EXERCISE PROMPT
Would you copy only the lines below, from the one containing "Task: Click the 100 reward on the 熊肉 card" through the very last one, leaving the pictures out?

(Stored data)
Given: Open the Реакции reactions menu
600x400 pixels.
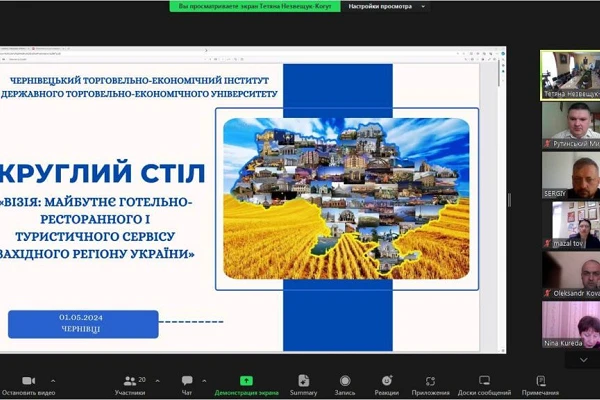Looking at the screenshot, I should 386,381.
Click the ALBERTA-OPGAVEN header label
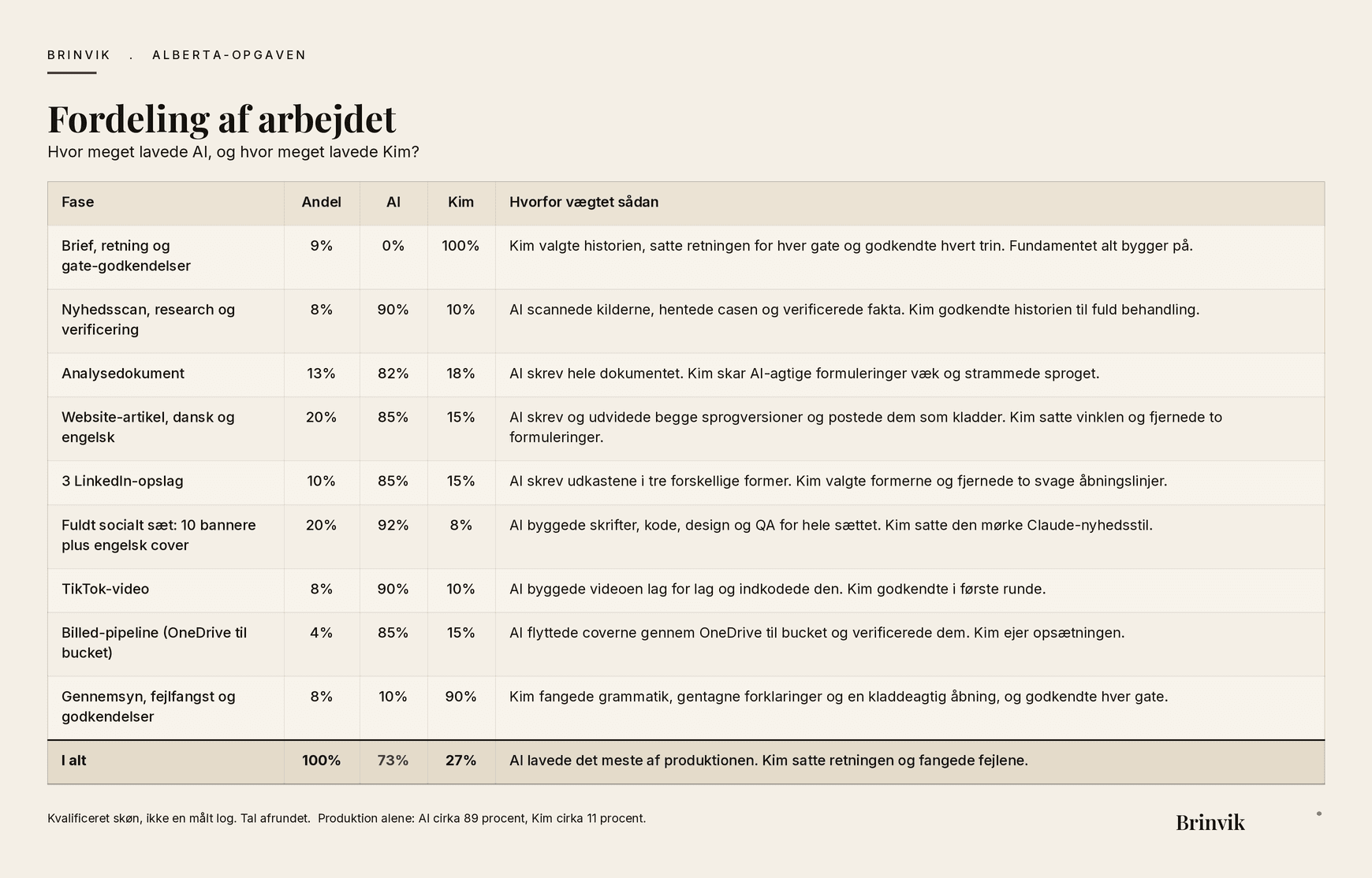1372x878 pixels. (x=229, y=55)
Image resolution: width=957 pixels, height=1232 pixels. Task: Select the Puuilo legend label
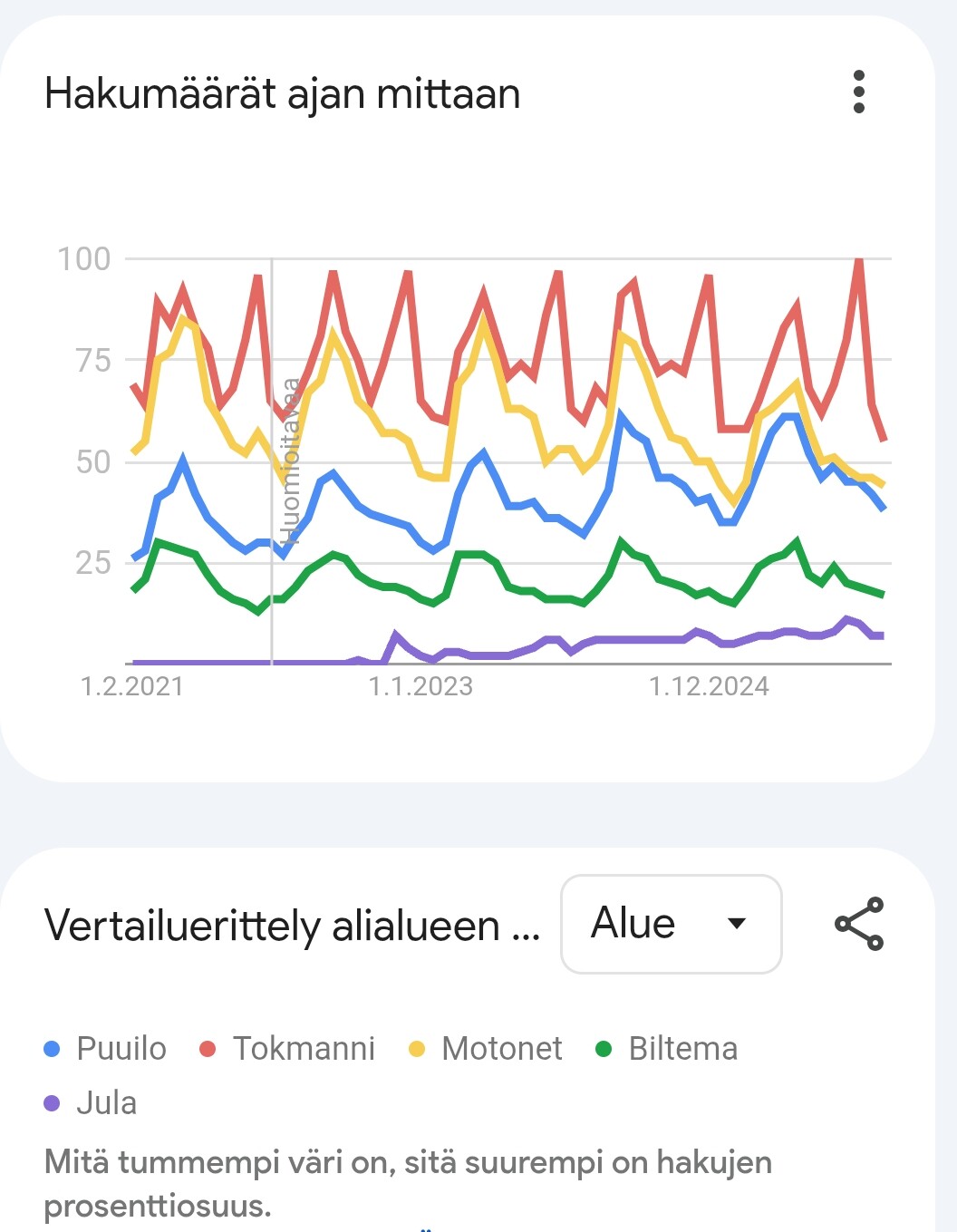pos(121,1049)
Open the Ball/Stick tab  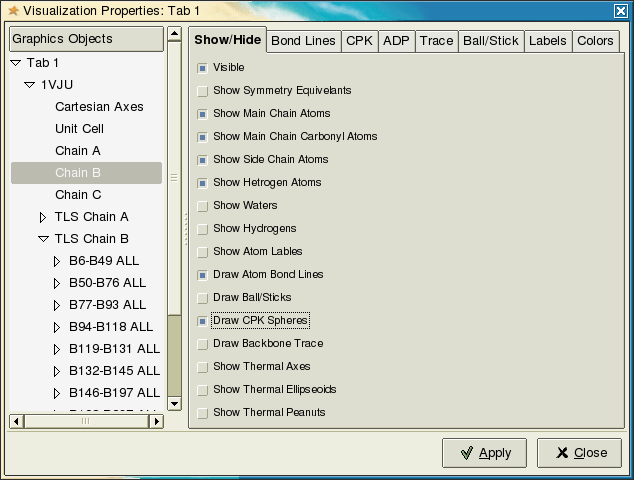pyautogui.click(x=490, y=41)
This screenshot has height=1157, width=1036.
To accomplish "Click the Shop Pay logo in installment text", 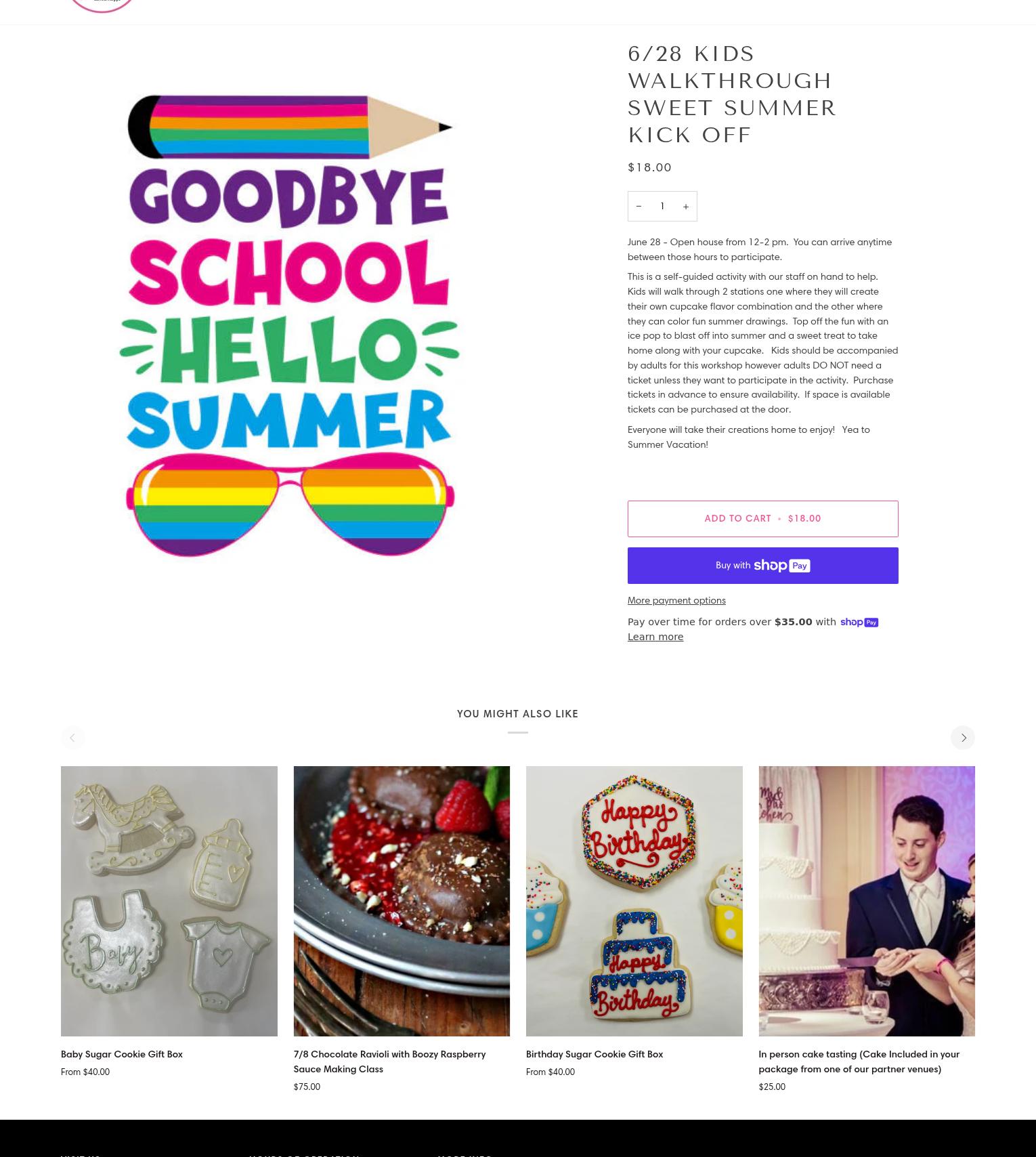I will [x=859, y=623].
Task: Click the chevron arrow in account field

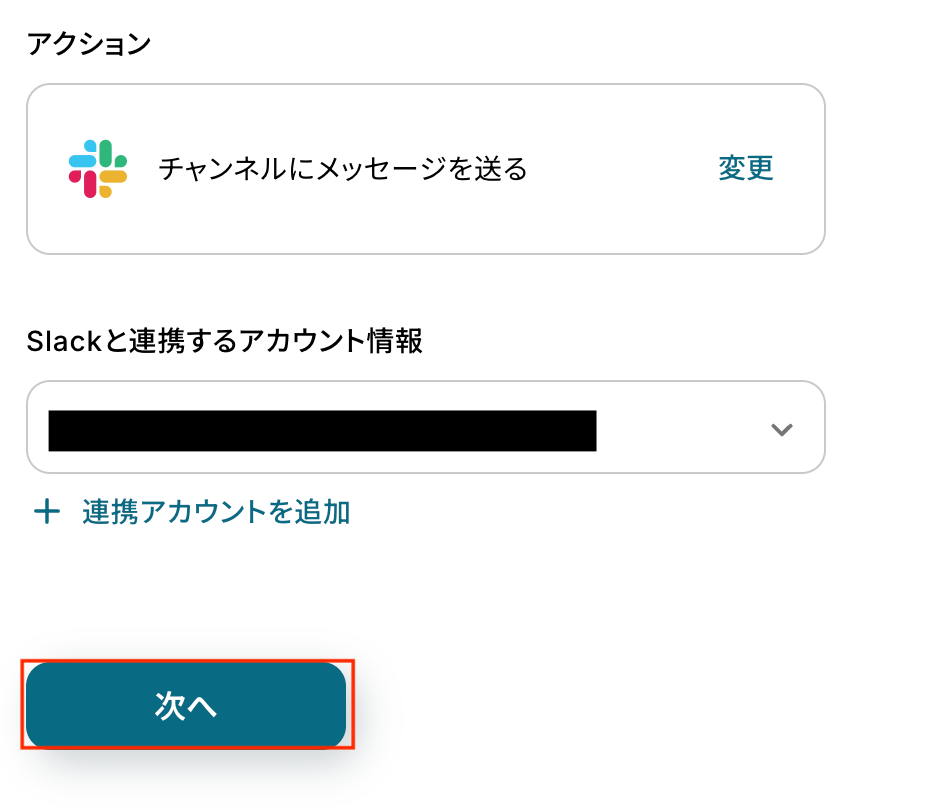Action: [782, 430]
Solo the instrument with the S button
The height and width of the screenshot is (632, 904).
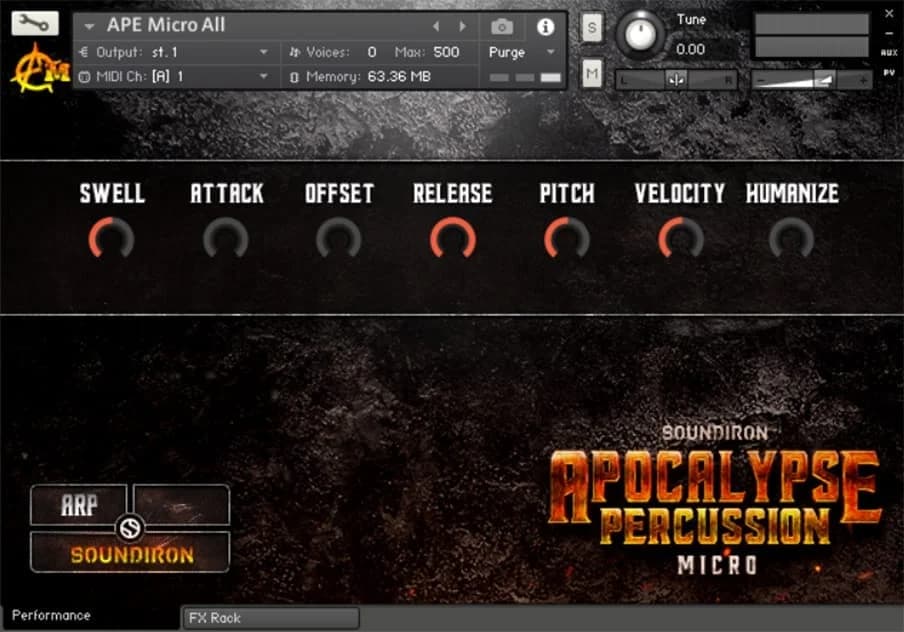(x=592, y=29)
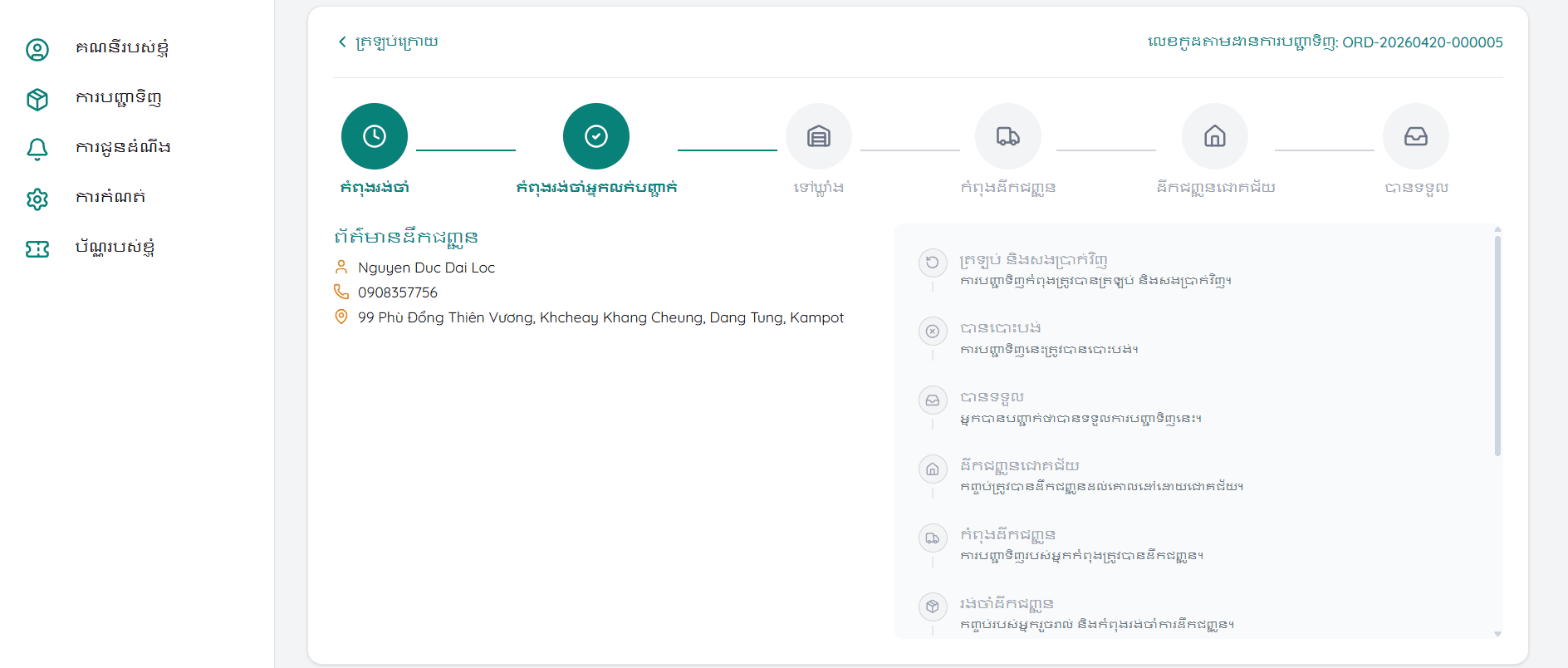Click the warehouse step icon

(x=819, y=136)
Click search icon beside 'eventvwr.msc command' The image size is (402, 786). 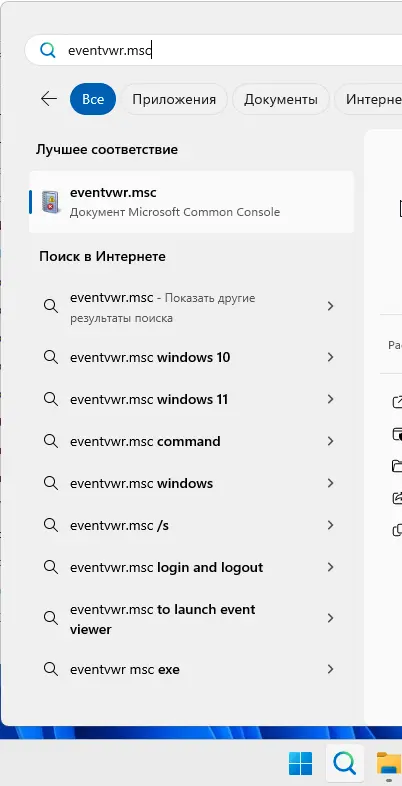[x=51, y=441]
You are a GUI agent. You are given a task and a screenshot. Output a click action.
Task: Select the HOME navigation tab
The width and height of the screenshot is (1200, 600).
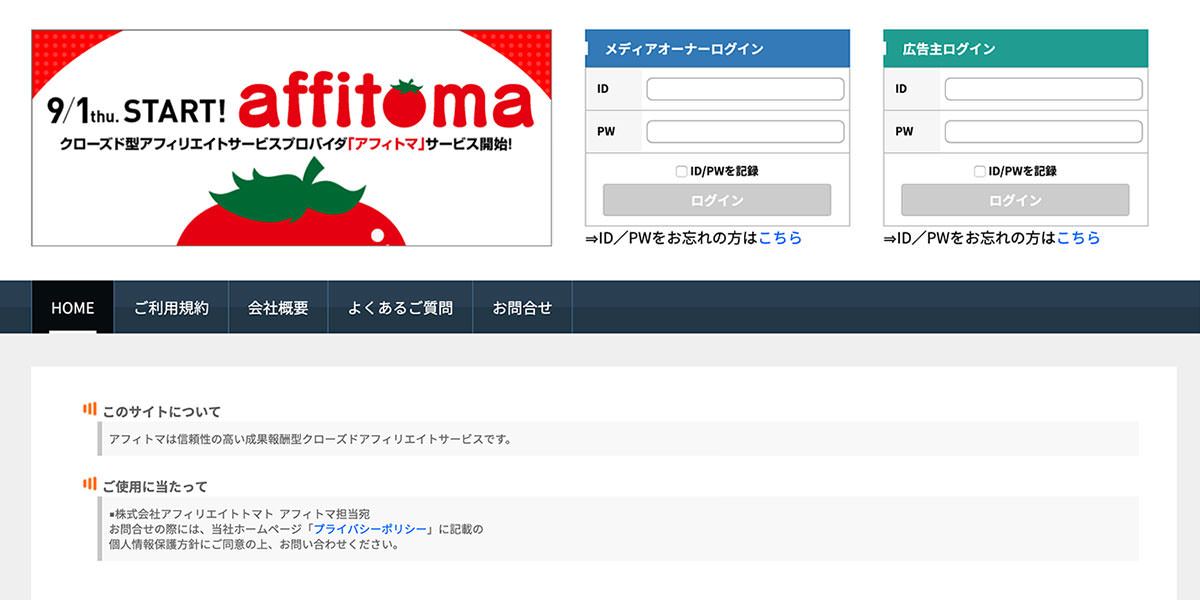coord(72,308)
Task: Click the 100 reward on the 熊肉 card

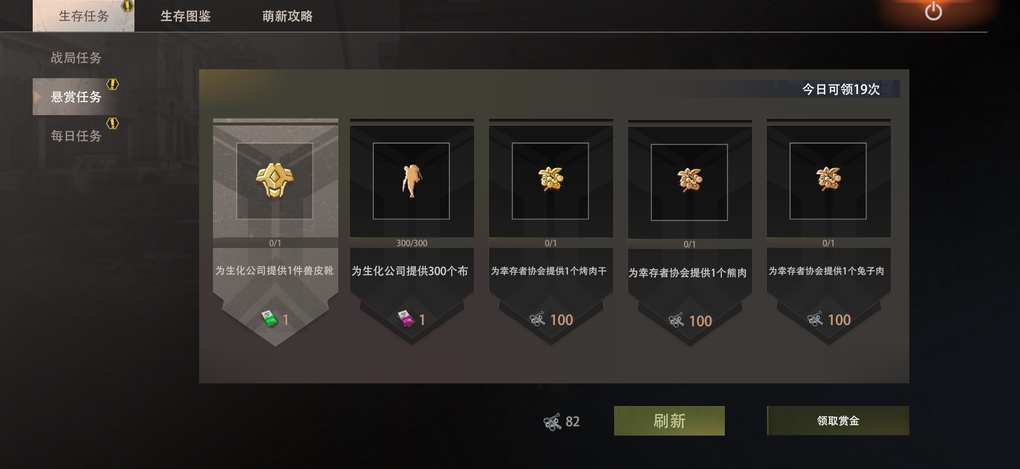Action: [x=700, y=321]
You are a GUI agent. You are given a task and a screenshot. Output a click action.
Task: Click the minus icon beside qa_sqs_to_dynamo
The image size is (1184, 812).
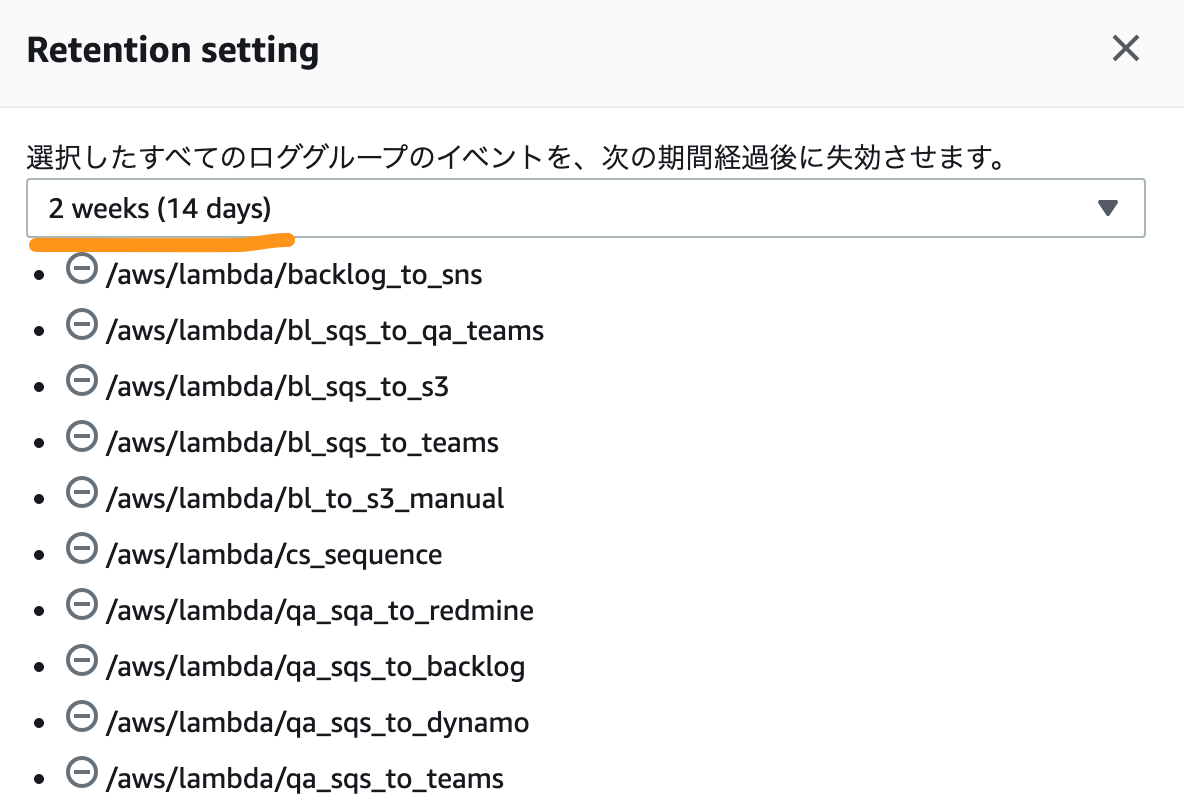click(82, 717)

TASK ANSWER
Task: Click the 100 reward on the 熊肉 card

Action: [x=700, y=321]
You are a GUI agent. You are given a task and a screenshot. Output a click action.
Task: Click the minus icon beside qa_sqs_to_dynamo
The image size is (1184, 812).
click(82, 717)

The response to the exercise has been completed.